Consideremos a líderes como Nelson Mandela, cuya resistencia inquebrantable contra la opresión racial en Sudáfrica ha sido una fuente de inspiración para las luchas por la igualdad alrededor del mundo. O a Mahatma Gandhi, cuya doctrina de la no violencia y la desobediencia civil pacífica cambió el curso de la historia de la India y dejó una huella imborrable en la humanidad. Sí, son casos extremos y muy alejados, pero todos ellos, sin importar las críticas que pudieron haber recibido, demostraron una dedicación y un compromiso innegables hacia el bienestar de sus naciones.
Ahora, si contrastamos estas figuras con el panorama político actual, el desaliento es casi inmediato. La reciente confrontación entre los líderes del PSOE y el PP, que más que un debate pareció una pelea en un patio de colegio, ha dejado una huella negativa en la percepción pública. Interrupciones constantes, ataques personales, datos contradictorios sin verificación y un espectáculo de hostilidad que eclipsó cualquier intento de discusión constructiva.
Los espectáculos de este tipo no deberían ser la norma en la esfera política. Las líderes y líderes deberían centrarse en debatir propuestas e ideas que beneficien a la sociedad, en lugar de enredarse en confrontaciones que no aportan nada sustancial.
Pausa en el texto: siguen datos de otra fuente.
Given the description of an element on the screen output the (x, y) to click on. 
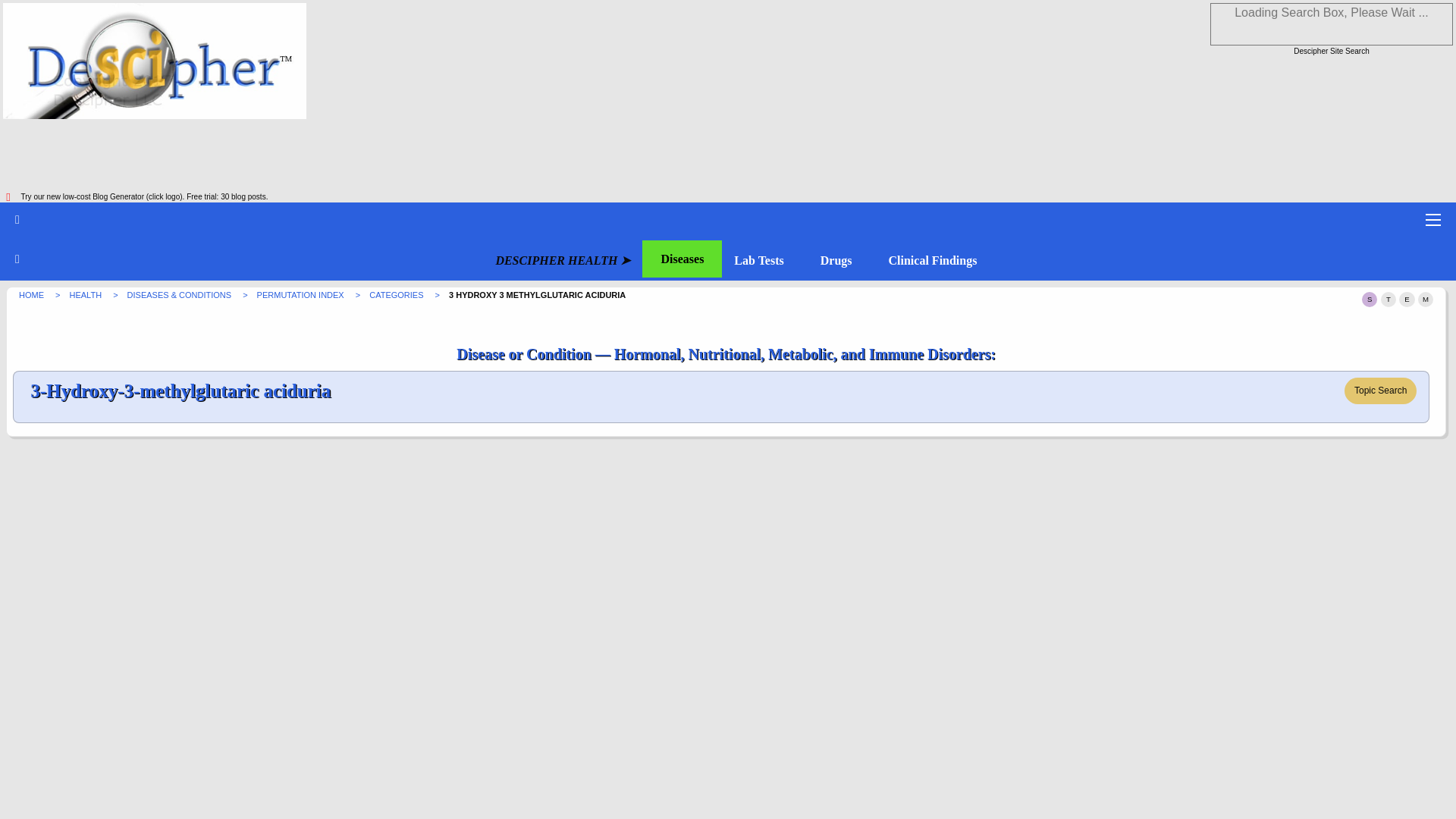
CATEGORIES (397, 294)
HEALTH (86, 294)
Topic Search (1379, 390)
Drugs (836, 260)
Diseases (681, 258)
PERMUTATION INDEX (301, 294)
Clinical Findings (933, 260)
HOME (32, 294)
Lab Tests (758, 260)
Given the description of an element on the screen output the (x, y) to click on. 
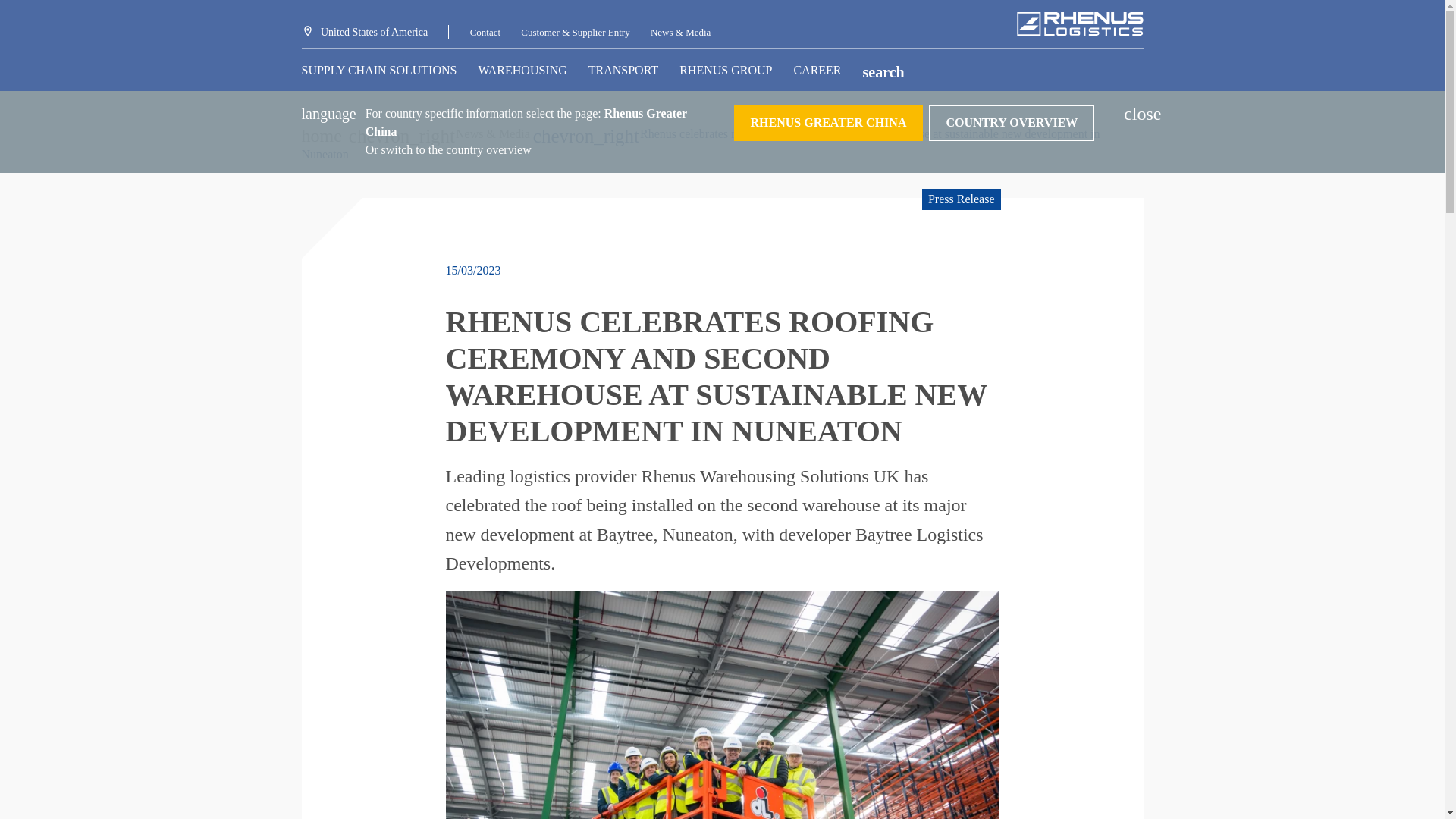
Rhenus worldwide (1011, 122)
Rhenus worldwide (364, 31)
United States of America (364, 31)
Given the description of an element on the screen output the (x, y) to click on. 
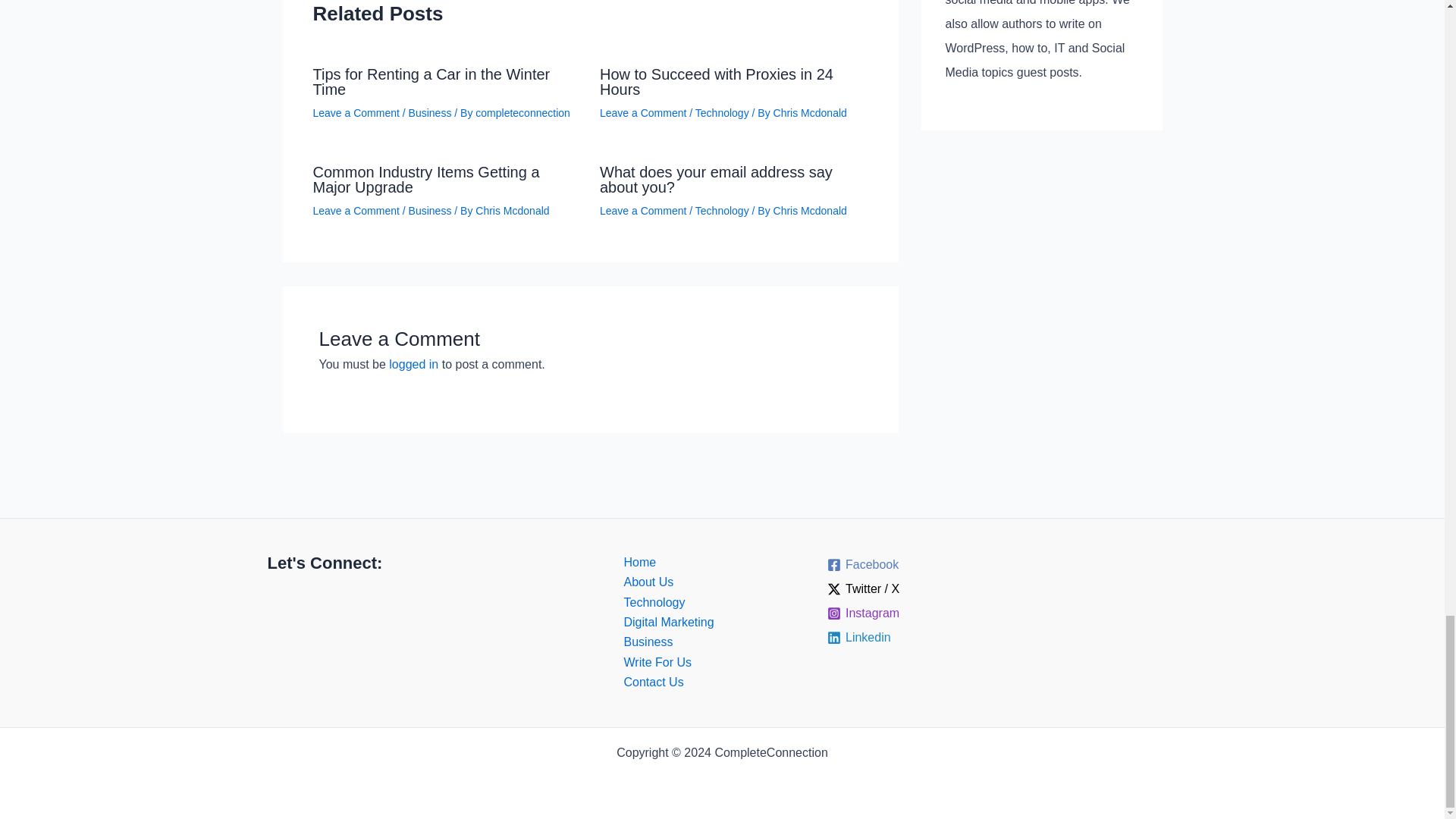
Leave a Comment (355, 112)
Technology (722, 112)
View all posts by completeconnection (523, 112)
Business (430, 112)
Leave a Comment (642, 112)
View all posts by Chris Mcdonald (810, 210)
completeconnection (523, 112)
Tips for Renting a Car in the Winter Time (431, 81)
View all posts by Chris Mcdonald (810, 112)
How to Succeed with Proxies in 24 Hours (715, 81)
Given the description of an element on the screen output the (x, y) to click on. 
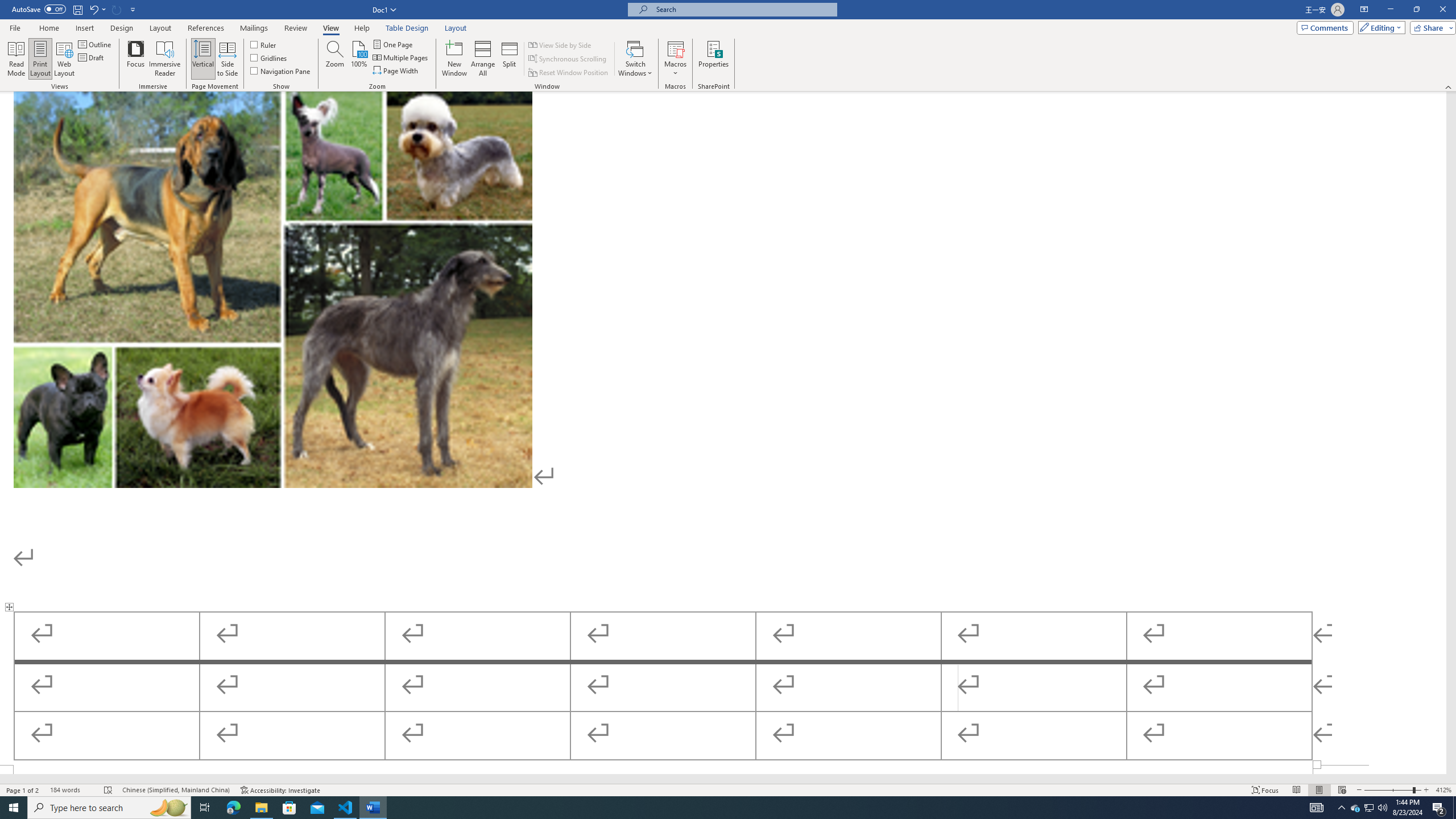
Vertical (202, 58)
Properties (713, 58)
Immersive Reader (165, 58)
Undo Row Height Spinner (96, 9)
Outline (95, 44)
100% (358, 58)
Page Number Page 1 of 2 (22, 790)
Draft (91, 56)
Side to Side (226, 58)
Given the description of an element on the screen output the (x, y) to click on. 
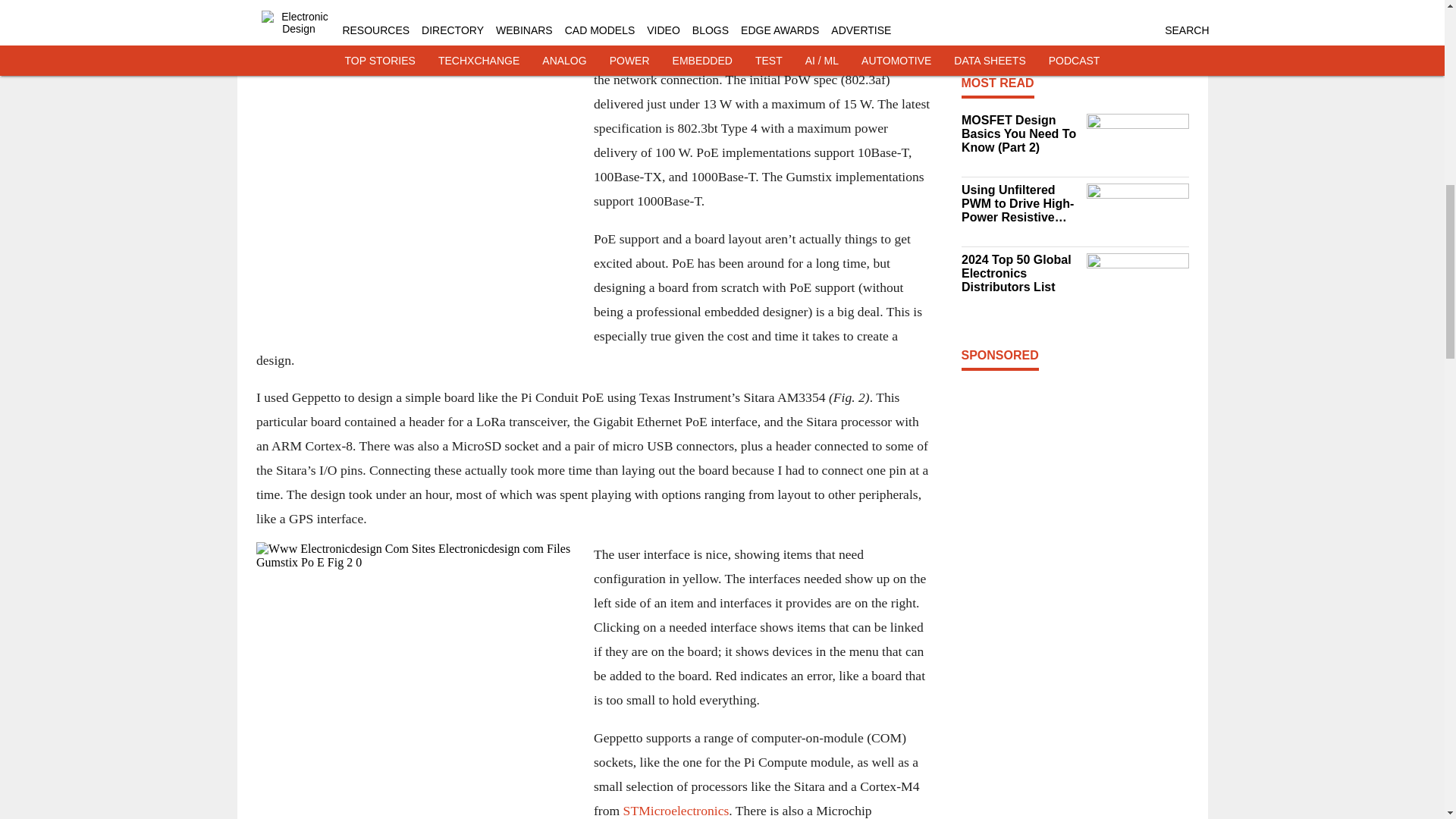
STMicroelectronics (676, 810)
Pi Compute module (470, 1)
Given the description of an element on the screen output the (x, y) to click on. 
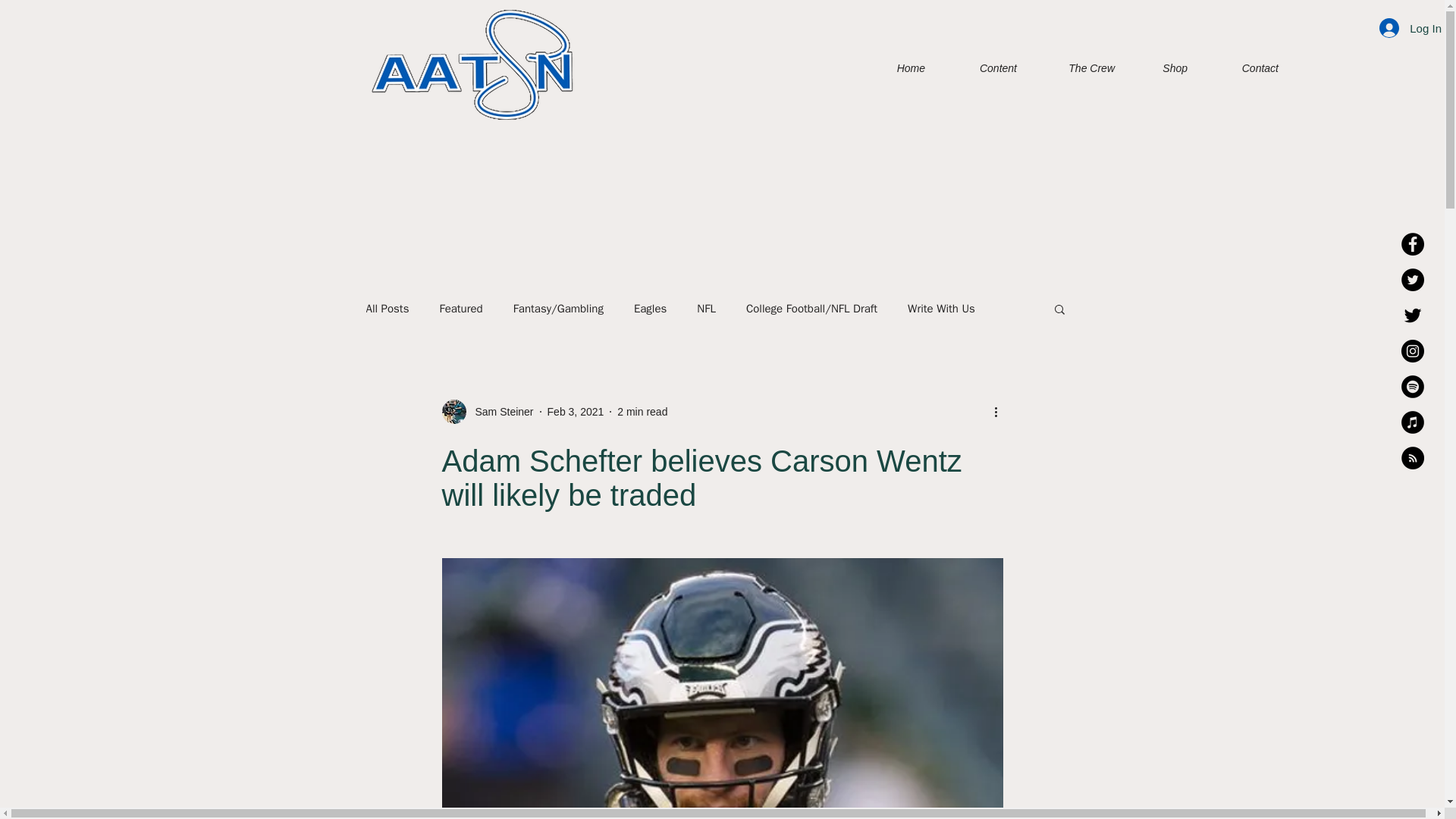
Sam Steiner (486, 411)
Feb 3, 2021 (575, 410)
Write With Us (941, 309)
Home (896, 67)
NFL (706, 309)
All Posts (387, 309)
Contact (1244, 67)
2 min read (641, 410)
Eagles (649, 309)
Shop (1161, 67)
Given the description of an element on the screen output the (x, y) to click on. 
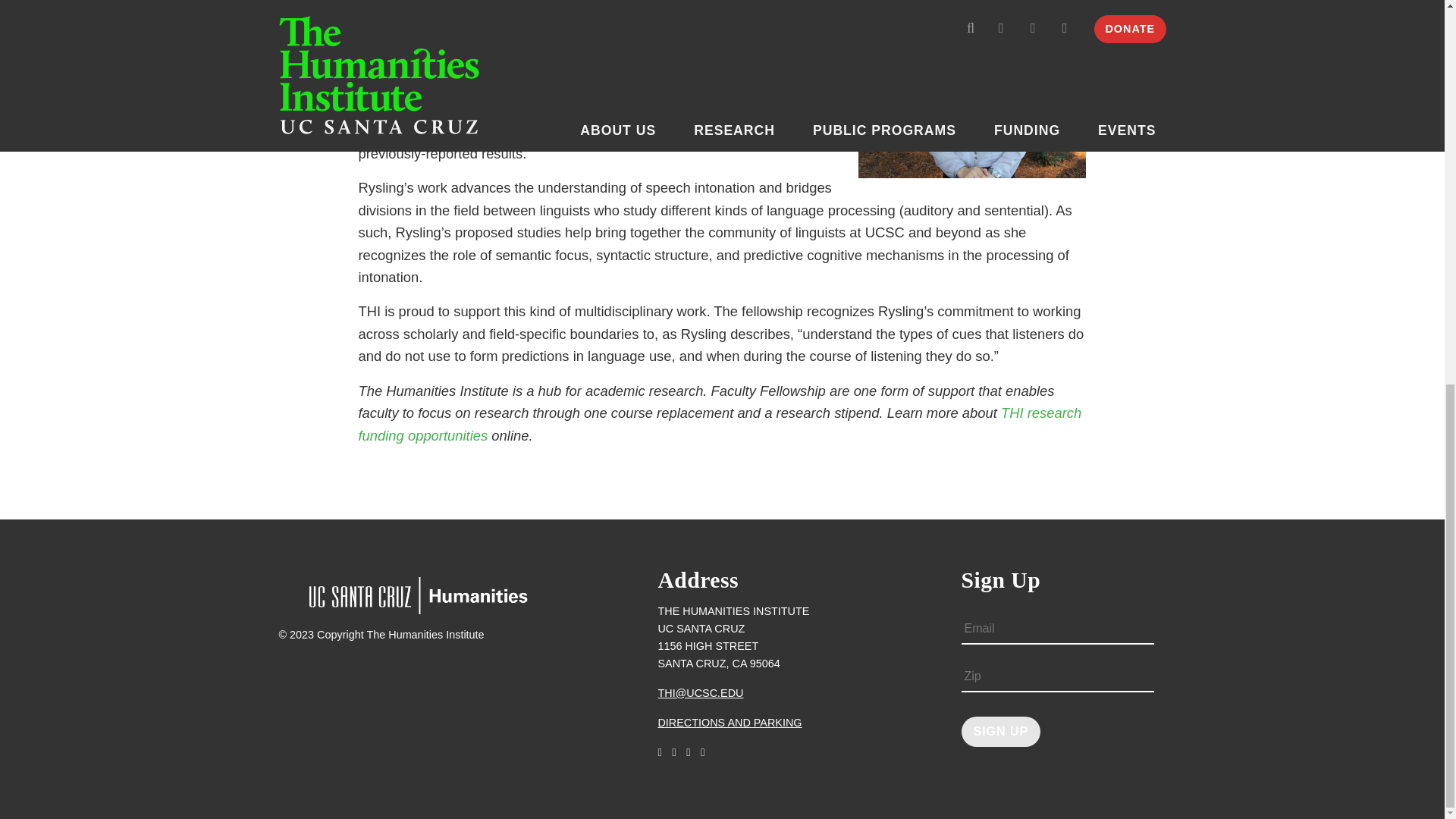
Sign Up (1000, 731)
Given the description of an element on the screen output the (x, y) to click on. 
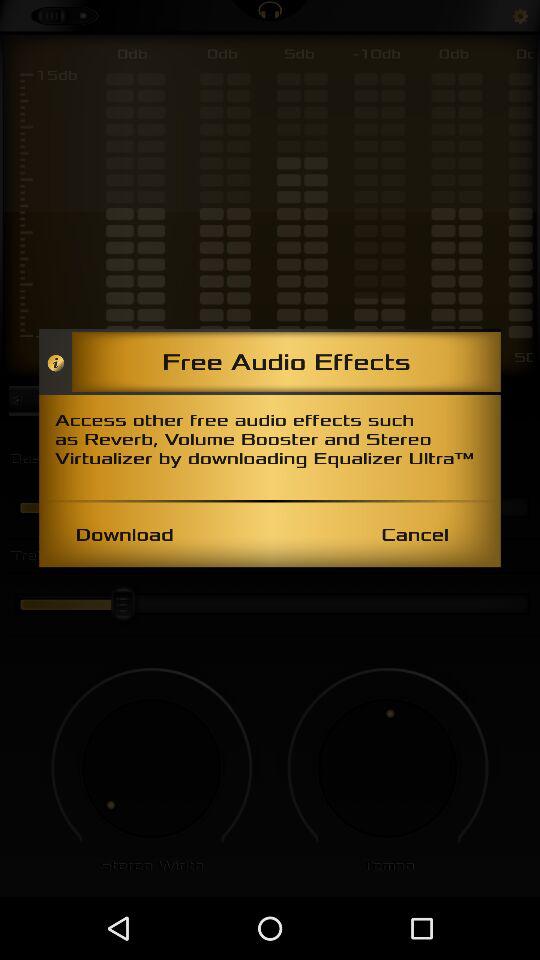
tap item to the left of the cancel (124, 534)
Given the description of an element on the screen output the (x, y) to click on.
La falta de moderación y la aparente incapacidad para mantener el orden durante el debate sólo sirven para desacreditar aún más a nuestra clase política.
La realidad es que el estado de nuestra clase política es un reflejo directo de la sociedad que las elige y las respalda. A medida que nuestras sociedades se han vuelto más polarizadas, nuestros líderes políticos parecen haber adoptado la misma actitud divisiva. En lugar de buscar un terreno común, estamos obsesionados con la demonización del «otro», olvidando que todas y todos formamos parte de una misma comunidad.
Los comentarios y reacciones en las redes sociales son un claro indicador de este problema. Durante el debate, en lugar de exigir discusiones sustanciales sobre temas importantes como la sanidad, la educación, la crisis climática, los derechos humanos y las políticas sociales, entre otros, gran parte del público parecía más interesado en los momentos de tensión y confrontación.
En este sentido, el periodista Jordi Évole apuntó con sus tuits críticos a la esencia del problema. La falta de condena de Feijoo al eslogan ofensivo “Que te vote Txapote”, y la idea de que los ausentes en el debate (referencia a Yolanda Díaz) podrían ser los verdaderos ganadores, pone en relieve la pobreza de nuestro discurso político.
Cabe preguntarse, ¿es esto lo que nos merecemos? ¿O simplemente es lo que obtenemos cuando renunciamos a la responsabilidad de exigir más de nuestros líderes y de nosotras y nosotros mismos? Quizás es hora de que comencemos a esperar más de nuestras políticas y políticos, a desafiar los discursos de odio y división y a promover un debate constructivo y basado en hechos.
En palabras de George Orwell en su obra ‘1984’: «En una época de engaño universal, decir la verdad es un acto revolucionario». Tal vez necesitamos más de estas «revoluciones» en nuestra política y en nuestra sociedad. Necesitamos líderes que se atrevan a decir la verdad, a enfrentarse a los bulos y a las noticias falsas, y a defender las necesidades y derechos de todas y todos, sin excepción.
Por último, pero no menos importante, nos necesitamos a nosotras y nosotros mismos dispuestos a cambiar, a exigir más, y a ser partícipes activos en la construcción de una sociedad más justa, equitativa e inclusiva. Porque, al final del día, la clase política que tenemos es la que, consciente o inconscientemente, hemos permitido tener. Y si queremos algo mejor, el cambio debe comenzar por nosotras y nosotros mismos.